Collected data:
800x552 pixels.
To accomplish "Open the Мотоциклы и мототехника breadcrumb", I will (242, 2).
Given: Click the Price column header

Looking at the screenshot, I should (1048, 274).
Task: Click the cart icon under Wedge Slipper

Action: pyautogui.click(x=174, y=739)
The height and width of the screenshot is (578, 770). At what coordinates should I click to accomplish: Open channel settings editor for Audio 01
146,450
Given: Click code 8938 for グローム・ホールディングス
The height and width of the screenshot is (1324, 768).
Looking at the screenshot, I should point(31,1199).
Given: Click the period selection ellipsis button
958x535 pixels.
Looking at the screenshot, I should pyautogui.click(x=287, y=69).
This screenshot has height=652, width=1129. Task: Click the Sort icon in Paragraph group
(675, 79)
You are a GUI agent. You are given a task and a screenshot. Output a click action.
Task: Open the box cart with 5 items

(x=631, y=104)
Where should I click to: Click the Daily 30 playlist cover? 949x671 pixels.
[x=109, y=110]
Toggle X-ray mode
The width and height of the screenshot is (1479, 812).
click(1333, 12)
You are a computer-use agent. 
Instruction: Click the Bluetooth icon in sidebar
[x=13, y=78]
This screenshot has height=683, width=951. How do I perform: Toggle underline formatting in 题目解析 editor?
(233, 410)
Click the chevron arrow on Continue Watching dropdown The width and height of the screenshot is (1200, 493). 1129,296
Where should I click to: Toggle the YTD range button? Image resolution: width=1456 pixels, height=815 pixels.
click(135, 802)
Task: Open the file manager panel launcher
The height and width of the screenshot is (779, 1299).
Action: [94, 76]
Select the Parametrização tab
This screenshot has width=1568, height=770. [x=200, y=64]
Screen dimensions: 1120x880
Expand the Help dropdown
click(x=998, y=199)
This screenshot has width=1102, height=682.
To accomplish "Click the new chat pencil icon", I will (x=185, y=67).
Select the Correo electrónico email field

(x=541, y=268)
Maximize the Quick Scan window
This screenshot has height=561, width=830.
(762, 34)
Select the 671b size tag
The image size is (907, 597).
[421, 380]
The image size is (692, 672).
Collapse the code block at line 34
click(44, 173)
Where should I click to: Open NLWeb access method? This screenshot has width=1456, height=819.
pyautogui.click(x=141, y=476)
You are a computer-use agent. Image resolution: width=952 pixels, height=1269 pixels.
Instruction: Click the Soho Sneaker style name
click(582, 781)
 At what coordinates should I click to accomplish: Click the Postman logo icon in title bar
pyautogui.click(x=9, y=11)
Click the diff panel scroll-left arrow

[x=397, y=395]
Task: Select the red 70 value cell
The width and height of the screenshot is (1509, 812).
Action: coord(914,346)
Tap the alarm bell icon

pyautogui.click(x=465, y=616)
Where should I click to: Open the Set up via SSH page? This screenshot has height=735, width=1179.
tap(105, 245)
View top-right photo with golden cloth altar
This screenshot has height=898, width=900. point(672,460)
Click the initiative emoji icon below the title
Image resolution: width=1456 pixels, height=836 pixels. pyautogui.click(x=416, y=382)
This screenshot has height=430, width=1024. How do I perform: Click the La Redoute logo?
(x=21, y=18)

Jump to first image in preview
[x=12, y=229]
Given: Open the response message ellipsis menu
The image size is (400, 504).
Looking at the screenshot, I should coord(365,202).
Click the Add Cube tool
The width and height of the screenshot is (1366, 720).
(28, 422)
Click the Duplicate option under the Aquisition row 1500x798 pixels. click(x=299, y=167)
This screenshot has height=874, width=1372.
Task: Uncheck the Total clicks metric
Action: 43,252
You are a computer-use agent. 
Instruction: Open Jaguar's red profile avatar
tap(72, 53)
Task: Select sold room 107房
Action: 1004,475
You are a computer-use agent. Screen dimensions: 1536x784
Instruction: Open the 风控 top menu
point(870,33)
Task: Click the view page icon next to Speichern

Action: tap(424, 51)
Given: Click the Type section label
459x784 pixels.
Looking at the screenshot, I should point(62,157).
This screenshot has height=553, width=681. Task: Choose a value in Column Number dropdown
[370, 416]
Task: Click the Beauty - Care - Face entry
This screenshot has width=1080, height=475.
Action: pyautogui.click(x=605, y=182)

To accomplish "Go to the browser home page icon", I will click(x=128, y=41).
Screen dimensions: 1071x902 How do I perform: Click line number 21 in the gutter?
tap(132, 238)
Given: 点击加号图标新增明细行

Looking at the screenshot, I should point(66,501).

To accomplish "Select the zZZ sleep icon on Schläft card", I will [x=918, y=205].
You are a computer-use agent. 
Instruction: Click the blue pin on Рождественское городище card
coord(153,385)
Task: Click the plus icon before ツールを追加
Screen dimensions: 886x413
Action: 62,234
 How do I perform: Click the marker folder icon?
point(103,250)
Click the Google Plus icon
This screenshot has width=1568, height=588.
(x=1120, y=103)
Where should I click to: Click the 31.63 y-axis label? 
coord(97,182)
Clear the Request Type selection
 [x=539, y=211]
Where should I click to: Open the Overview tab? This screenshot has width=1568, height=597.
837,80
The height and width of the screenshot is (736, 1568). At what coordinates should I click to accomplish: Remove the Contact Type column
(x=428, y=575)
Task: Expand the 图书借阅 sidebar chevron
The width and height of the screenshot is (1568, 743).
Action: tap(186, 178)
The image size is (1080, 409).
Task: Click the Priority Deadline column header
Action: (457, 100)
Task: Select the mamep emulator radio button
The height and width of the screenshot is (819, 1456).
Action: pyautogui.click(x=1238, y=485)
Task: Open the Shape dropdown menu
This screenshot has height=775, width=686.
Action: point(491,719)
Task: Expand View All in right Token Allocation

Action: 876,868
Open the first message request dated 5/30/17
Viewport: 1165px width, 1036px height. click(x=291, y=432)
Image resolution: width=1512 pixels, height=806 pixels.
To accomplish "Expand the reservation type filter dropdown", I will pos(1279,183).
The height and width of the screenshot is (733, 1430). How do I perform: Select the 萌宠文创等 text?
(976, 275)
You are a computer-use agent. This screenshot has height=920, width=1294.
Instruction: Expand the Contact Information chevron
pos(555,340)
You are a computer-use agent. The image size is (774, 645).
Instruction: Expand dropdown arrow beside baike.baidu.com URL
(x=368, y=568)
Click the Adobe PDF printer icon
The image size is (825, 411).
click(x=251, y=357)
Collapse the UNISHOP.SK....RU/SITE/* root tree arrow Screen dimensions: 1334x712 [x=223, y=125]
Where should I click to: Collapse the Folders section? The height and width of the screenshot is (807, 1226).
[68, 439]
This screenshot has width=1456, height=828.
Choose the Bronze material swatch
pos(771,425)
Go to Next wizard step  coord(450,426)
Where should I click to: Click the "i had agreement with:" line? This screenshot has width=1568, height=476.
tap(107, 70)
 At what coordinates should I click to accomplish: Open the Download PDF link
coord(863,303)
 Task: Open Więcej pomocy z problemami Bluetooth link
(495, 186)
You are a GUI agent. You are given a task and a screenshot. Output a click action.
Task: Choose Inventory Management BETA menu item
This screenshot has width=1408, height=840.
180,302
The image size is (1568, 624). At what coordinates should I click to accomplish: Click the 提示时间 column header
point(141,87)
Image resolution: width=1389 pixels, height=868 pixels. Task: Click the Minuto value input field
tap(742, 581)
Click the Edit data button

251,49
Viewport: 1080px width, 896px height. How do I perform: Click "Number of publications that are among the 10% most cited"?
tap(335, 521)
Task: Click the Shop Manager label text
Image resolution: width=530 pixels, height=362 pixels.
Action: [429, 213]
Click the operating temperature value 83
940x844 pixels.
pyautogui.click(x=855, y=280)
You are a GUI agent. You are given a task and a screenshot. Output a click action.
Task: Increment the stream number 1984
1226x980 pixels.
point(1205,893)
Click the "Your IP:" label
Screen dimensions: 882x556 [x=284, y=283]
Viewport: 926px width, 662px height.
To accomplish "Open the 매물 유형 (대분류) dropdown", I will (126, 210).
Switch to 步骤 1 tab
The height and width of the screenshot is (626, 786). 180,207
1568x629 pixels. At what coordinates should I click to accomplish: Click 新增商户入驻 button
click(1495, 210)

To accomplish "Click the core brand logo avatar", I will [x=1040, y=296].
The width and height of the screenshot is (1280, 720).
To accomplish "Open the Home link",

● **REQUIRED ACTION**:
All that belongs in the answer is the run of lines above from the line containing "Collapse the code block at line 34" through the line containing "You are a computer-use agent. Image", exactly as written.

● **ANSWER AREA**:
Collapse the code block at line 34
click(44, 173)
Where should I click to: Open NLWeb access method? This screenshot has width=1456, height=819.
pyautogui.click(x=141, y=476)
You are a computer-use agent. Image resolution: width=952 pixels, height=1269 pixels.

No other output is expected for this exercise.